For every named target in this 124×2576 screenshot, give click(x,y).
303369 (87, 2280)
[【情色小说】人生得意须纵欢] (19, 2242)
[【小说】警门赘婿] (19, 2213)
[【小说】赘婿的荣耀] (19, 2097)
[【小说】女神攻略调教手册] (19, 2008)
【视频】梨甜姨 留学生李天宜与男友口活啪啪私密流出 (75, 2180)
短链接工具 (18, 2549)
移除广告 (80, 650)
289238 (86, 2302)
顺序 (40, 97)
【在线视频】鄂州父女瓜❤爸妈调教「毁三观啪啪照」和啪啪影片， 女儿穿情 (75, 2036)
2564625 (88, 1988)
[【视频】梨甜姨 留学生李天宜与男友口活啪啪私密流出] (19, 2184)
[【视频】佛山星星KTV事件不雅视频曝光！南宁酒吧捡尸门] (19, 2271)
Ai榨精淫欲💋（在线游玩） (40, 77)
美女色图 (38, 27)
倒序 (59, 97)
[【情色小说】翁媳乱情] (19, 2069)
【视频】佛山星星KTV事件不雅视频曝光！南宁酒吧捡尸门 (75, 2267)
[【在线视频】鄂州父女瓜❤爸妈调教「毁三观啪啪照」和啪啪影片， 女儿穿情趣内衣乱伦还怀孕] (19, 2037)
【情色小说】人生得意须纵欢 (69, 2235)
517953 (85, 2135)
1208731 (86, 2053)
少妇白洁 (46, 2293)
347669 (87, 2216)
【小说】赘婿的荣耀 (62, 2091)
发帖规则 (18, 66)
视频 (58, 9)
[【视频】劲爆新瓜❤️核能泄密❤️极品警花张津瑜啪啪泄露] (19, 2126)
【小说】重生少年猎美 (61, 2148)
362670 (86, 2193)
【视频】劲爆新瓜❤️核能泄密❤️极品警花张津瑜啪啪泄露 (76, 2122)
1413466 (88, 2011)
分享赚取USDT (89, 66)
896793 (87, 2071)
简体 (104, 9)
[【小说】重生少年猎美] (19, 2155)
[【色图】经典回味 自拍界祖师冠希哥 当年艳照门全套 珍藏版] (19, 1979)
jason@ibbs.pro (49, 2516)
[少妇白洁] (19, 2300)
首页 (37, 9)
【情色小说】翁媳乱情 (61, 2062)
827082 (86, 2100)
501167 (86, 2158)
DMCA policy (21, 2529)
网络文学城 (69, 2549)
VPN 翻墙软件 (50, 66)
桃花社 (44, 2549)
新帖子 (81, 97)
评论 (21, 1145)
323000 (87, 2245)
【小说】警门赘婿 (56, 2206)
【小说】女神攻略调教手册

*Action item*
Every line above must appear again in your reply, exactly as written.

*Answer to the problem*
For every named target in this 124×2576 screenshot, give click(x,y).
303369 (87, 2280)
[【情色小说】人生得意须纵欢] (19, 2242)
[【小说】警门赘婿] (19, 2213)
[【小说】赘婿的荣耀] (19, 2097)
[【小说】女神攻略调教手册] (19, 2008)
【视频】梨甜姨 留学生李天宜与男友口活啪啪私密流出 (75, 2180)
短链接工具 (18, 2549)
移除广告 (80, 650)
289238 (86, 2302)
顺序 (40, 97)
【在线视频】鄂州父女瓜❤爸妈调教「毁三观啪啪照」和啪啪影片， 女儿穿情 (75, 2036)
2564625 (88, 1988)
[【视频】梨甜姨 留学生李天宜与男友口活啪啪私密流出] (19, 2184)
[【视频】佛山星星KTV事件不雅视频曝光！南宁酒吧捡尸门] (19, 2271)
Ai榨精淫欲💋（在线游玩） (40, 77)
美女色图 (38, 27)
倒序 (59, 97)
[【情色小说】翁媳乱情] (19, 2069)
【视频】佛山星星KTV事件不雅视频曝光！南宁酒吧捡尸门 (75, 2267)
[【在线视频】鄂州父女瓜❤爸妈调教「毁三观啪啪照」和啪啪影片， 女儿穿情趣内衣乱伦还怀孕] (19, 2037)
【情色小说】人生得意须纵欢 (69, 2235)
517953 (85, 2135)
1208731 (86, 2053)
少妇白洁 (46, 2293)
347669 (87, 2216)
【小说】赘婿的荣耀 (62, 2091)
发帖规则 (18, 66)
视频 (58, 9)
[【视频】劲爆新瓜❤️核能泄密❤️极品警花张津瑜啪啪泄露] (19, 2126)
【小说】重生少年猎美 (61, 2148)
362670 (86, 2193)
【视频】劲爆新瓜❤️核能泄密❤️极品警花张津瑜啪啪泄露 (76, 2122)
1413466 (88, 2011)
分享赚取USDT (89, 66)
896793 (87, 2071)
简体 (104, 9)
[【小说】重生少年猎美] (19, 2155)
[【色图】经典回味 自拍界祖师冠希哥 当年艳照门全套 珍藏版] (19, 1979)
jason@ibbs.pro (49, 2516)
[少妇白洁] (19, 2300)
首页 (37, 9)
【情色小说】翁媳乱情 (61, 2062)
827082 (86, 2100)
501167 (86, 2158)
DMCA policy (21, 2529)
网络文学城 (69, 2549)
VPN 翻墙软件 (50, 66)
桃花社 (44, 2549)
新帖子 (81, 97)
评论 (21, 1145)
323000 (87, 2245)
【小说】警门赘婿 (56, 2206)
【小说】女神攻略调教手册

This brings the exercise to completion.